ASSIGNED TASK: In full and without alteration, print the records below, minus any images.
- - -
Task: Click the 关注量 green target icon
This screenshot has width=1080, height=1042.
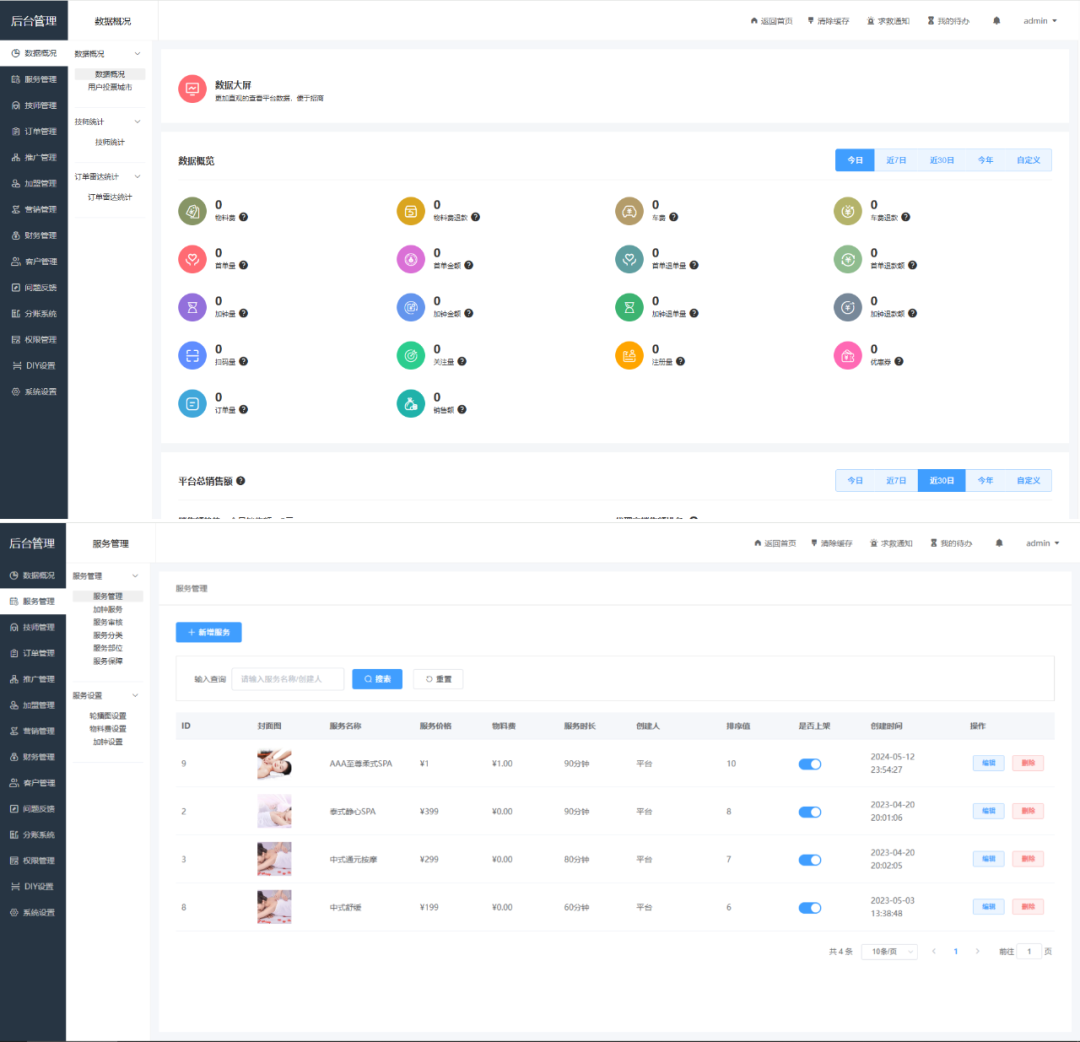Action: 411,355
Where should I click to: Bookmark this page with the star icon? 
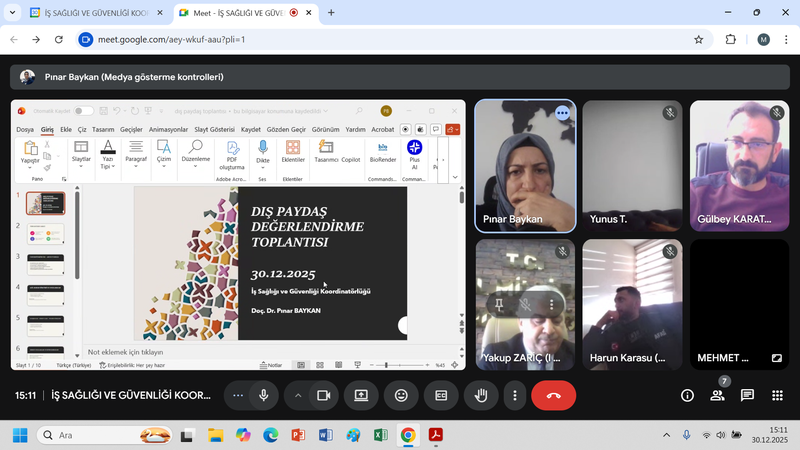[x=698, y=39]
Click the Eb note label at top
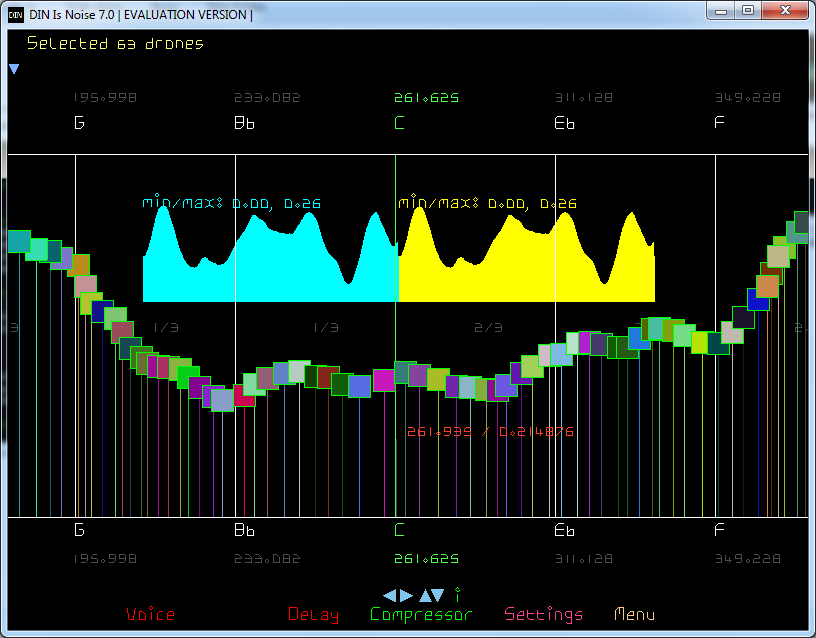The width and height of the screenshot is (816, 638). click(x=564, y=123)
- - -
SOLVED EXERCISE:
Task: Click the 关注量 green target icon
This screenshot has width=1080, height=1042.
Action: 411,355
Where should I click to: Bookmark this page with the star icon? 
[x=698, y=39]
Click the Eb note label at top
The width and height of the screenshot is (816, 638). click(x=564, y=123)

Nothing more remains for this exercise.